● Task statement: Among the lines of the data, copy those that hold "computer".

● Data for this exercise:
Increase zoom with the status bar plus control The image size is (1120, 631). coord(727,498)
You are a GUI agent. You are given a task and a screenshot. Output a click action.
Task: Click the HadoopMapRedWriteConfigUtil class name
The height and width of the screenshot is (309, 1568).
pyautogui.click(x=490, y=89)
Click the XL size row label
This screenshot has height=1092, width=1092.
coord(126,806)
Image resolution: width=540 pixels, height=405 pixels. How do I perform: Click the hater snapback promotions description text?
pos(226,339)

==

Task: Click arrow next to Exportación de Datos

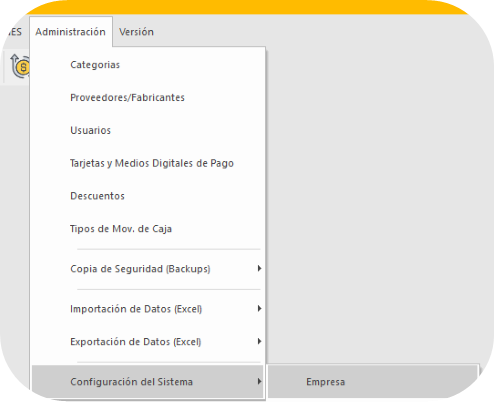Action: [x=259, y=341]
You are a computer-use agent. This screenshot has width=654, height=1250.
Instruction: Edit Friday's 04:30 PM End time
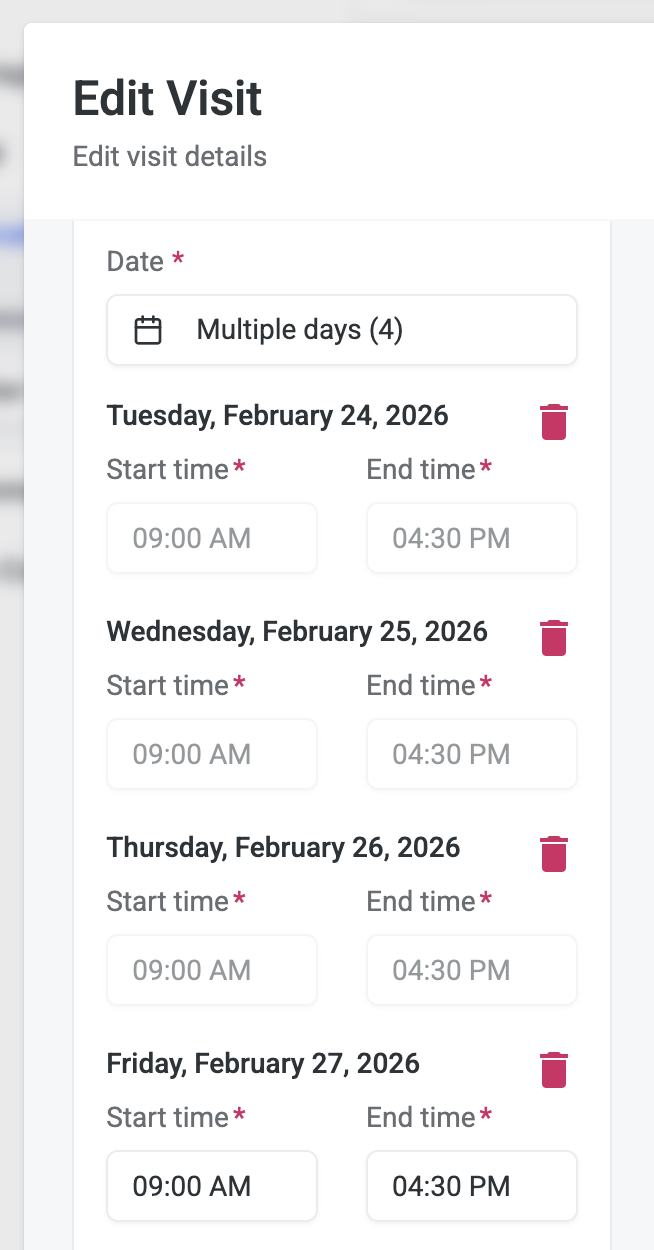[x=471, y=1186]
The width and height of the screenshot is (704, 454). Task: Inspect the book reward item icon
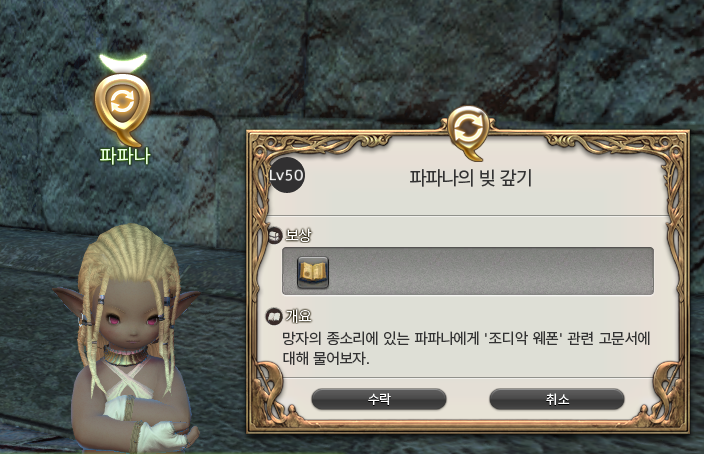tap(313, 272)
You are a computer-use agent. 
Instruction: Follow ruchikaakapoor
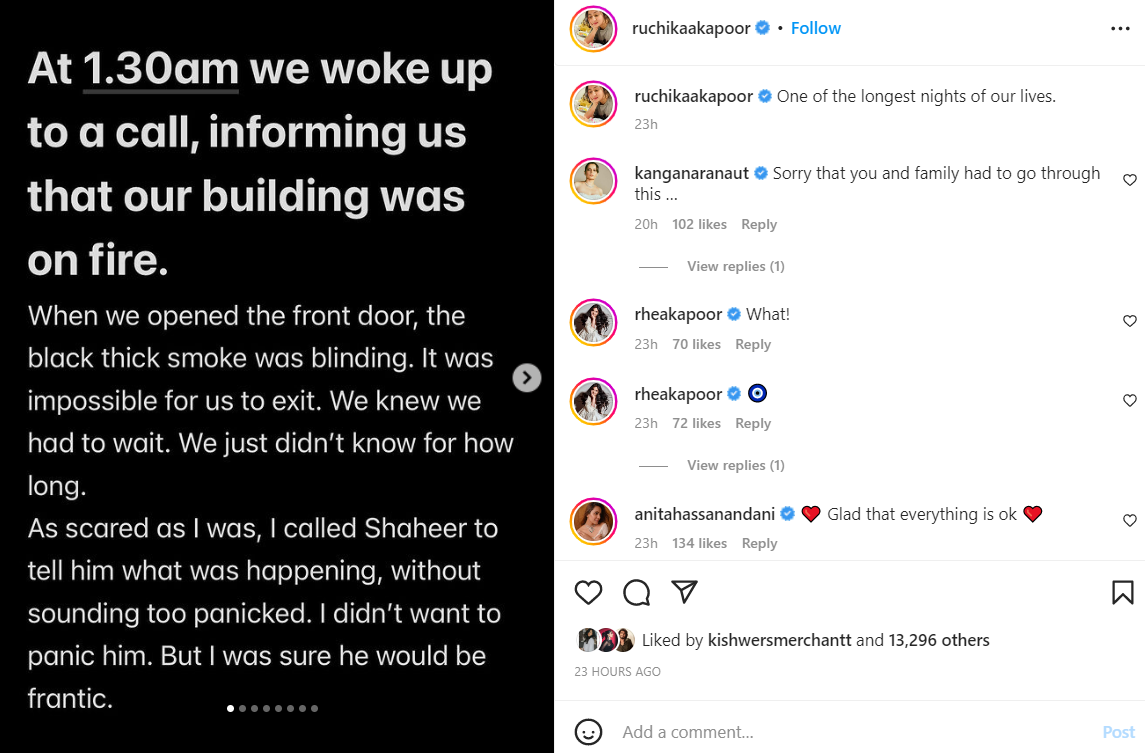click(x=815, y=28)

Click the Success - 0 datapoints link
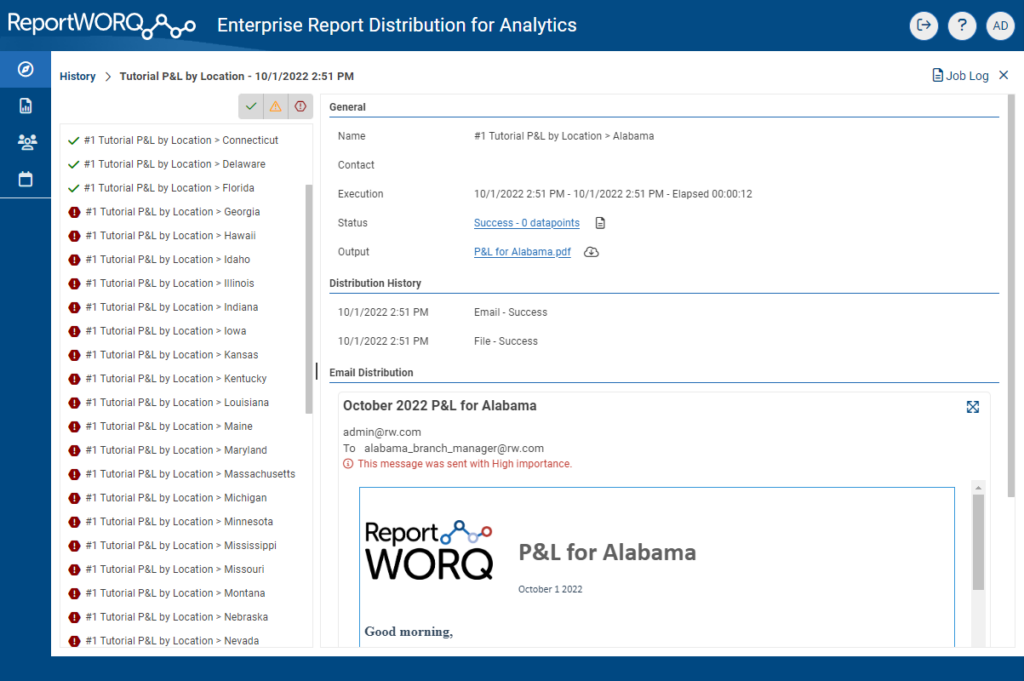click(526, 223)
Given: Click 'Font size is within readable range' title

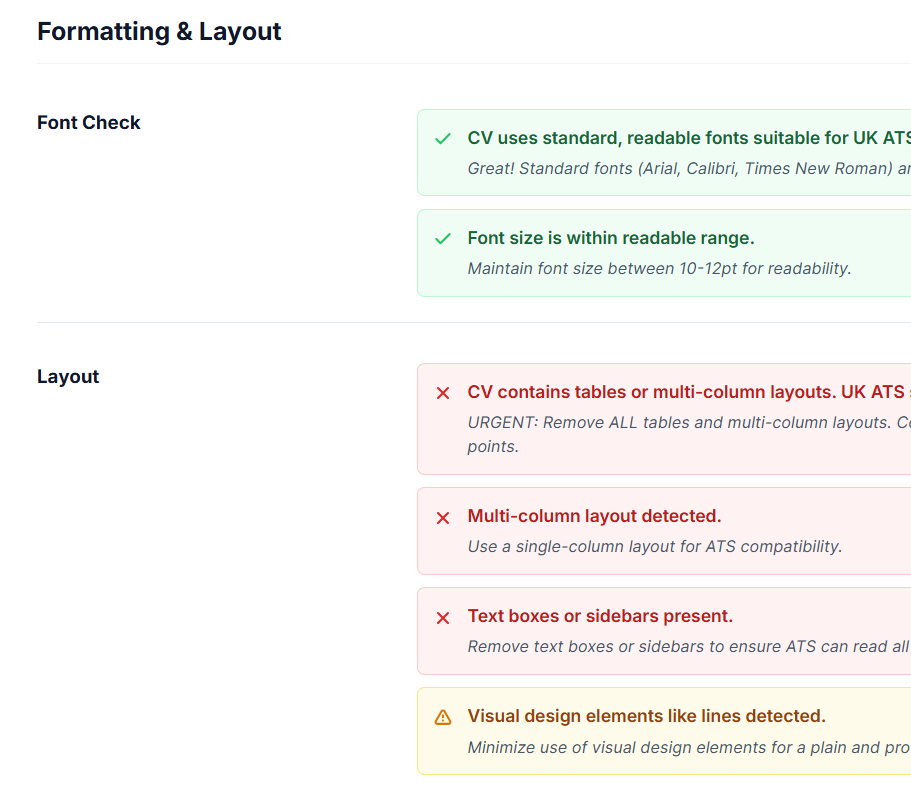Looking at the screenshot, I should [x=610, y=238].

● Exercise result:
You are a computer-use agent. This screenshot has width=654, height=1250.
You are a computer-use agent. 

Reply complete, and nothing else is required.